Von der Fläche in den Raum

Ein Mann fotografiert im Neuen Museum in Weimar das Werk "o.T. (Ikarus)" von Mark Lammert.
Das Werk "o.T. (Ikarus)" von Mark Lammert im Neuen Museum in Weimar. © picture alliance / dpa / Michael Reichel
Von Gerd Brendel · 02.05.2014
Abstrakte, karge Bilderwelten sind das Markenzeichen des Bühnenbildners Mark Lammert. Der Enkel des in der DDR angesehenen Bildhauers Will Lammert begann seine Karriere jedoch als Maler.
Kulisse als Hindernis und Zankapfel: Zu Beginn von Dimiter Gotscheffs Inszenierung der "Perser" drücken Wolfram Koch und Samuel Finzi erst wie zum Spaß, dann immer erbitterter gegen eine Schiebewand. Was als Zank um verschobene Zentimenter beginnt, wird zum absurden Streitbild – wenn die Wand mit einem Mal um die eigene Achse schwingt. Die Drehwand entpuppt sich wortwörtlich zum Dreh- und Angelpunkt der Inszenierung. Sie trennt die Sieger von den Besiegten, die Toten von den Lebenden und wird zur Projektionsfläche für die Schattenspiele der gestikulierenden Schauspieler.

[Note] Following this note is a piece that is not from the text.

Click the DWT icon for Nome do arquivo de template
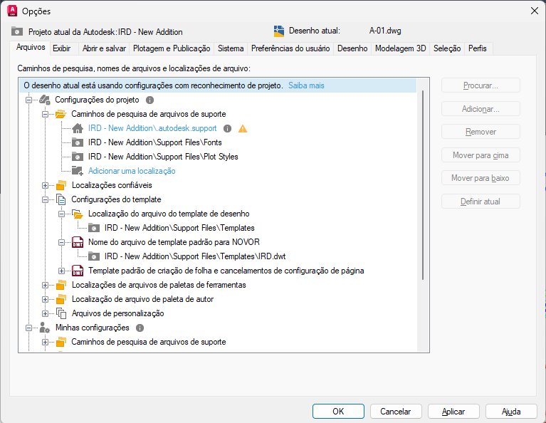(x=78, y=242)
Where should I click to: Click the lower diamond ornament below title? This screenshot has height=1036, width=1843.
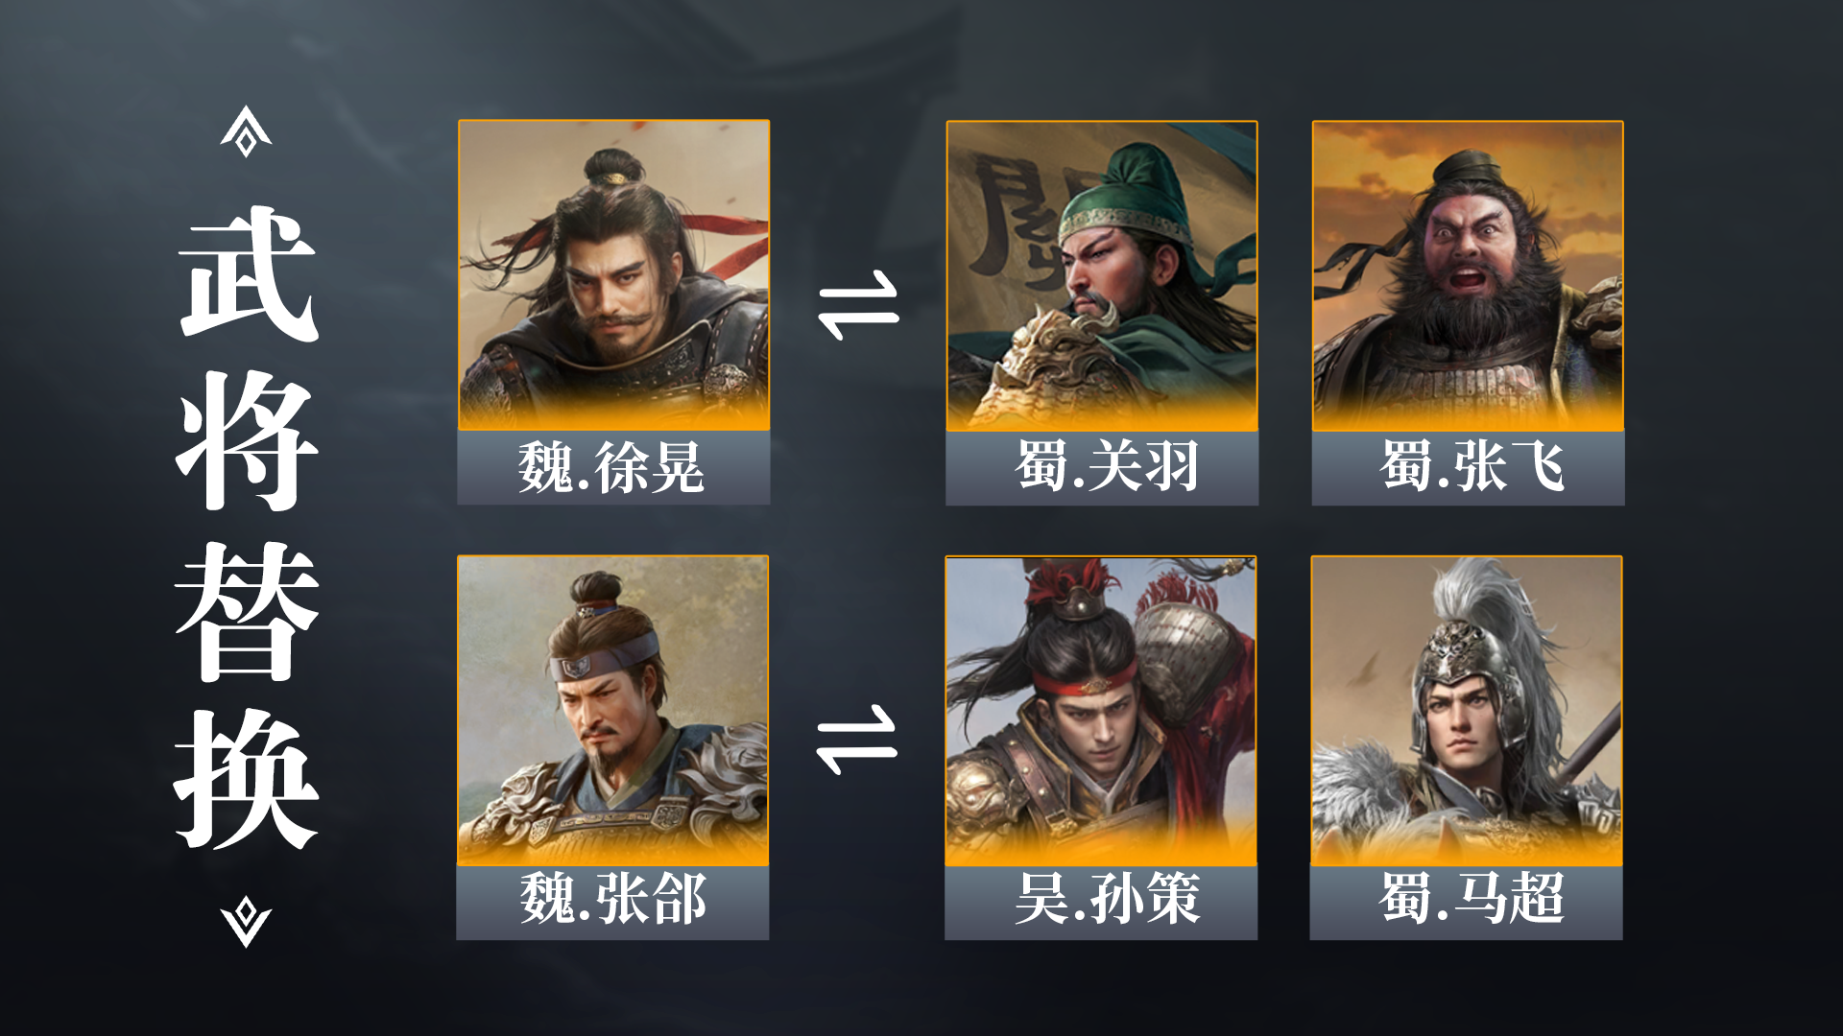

Von allen Bühnenräumen, die Mark Lammert für Dimiter Gotscheff geschaffen hat, ist dieser Raum vielleicht der beeindruckendste. Davor und danach hat der Künstler immer wieder die Theatersprache Gotscheffs in abstrakte, karge Bildwelten übersetzt: Das waren quer über den Raum gespannte Stoffbahnen wie für "Die Chinesin" nach Godard 2010 an der Berliner Volksbühne, eine Fahrstuhltür wie für "Ödipus Tyrann" ein Jahr zuvor am Hamburger Thalia Theater oder auch nur eine riesenlange gelbe Kletterstange, wie für "Prometheus" wieder an der Berliner Volksbühne.
"Die Sage versucht, das Unerklärliche zu erklären. Da sie aus einem Wahrheitsgrund kommt, muss sie wieder ähh ..."
Erste Theater-Arbeiten Heiner Müller
Lammerts Bühnenräume sind meist einfach zu erklären und zu beschreiben – aber nicht einfach zu ergründen. Zum ersten Mal für das Theater arbeitete der Maler in der Nachwendezeit für Heiner Müller. Seine Bühnenräume für "Fatzer", "Philoktet" und "Germania 3" kamen mit wenigen farbigen Flächen aus. Reduktion, Fragment, Abstraktion –diese Stichworte fallen immer wieder in Artikeln über Lammerts Werk als Maler und Zeichner.
Noch zu DDR-Zeiten studierte er Malerei an der Berliner Kunsthochschule. Lammerts Bilder waren in mehreren Ausstellungen zur deutschen Kunst zu sehen. Mit seinem Weg in die dritte Dimension des Theaterraums hat Lammert vielleicht das Erbe seines Großvaters Will Lammert eingeholt. Der zu DDR-Zeiten angesehene Bildhauer galt als Vertreter eines neuen humanistischen Menschenbilds. Allerdings hat sich der Nachfahr schon lange von dessen sozialistischem Realismus entfernt. In einem Interview zitierte Mark Lammert auf die Frage nach dem Verhältnis von Theater und Malerei den Dramatiker Friedrich Hebbel.
"Schönheit ist Tiefe der Fläche."
Was er damit meint? Das lässt sich am besten in den Bühnenräumen erfahren, die Mark Lammert für Dimiter Gotscheff geschaffen hat.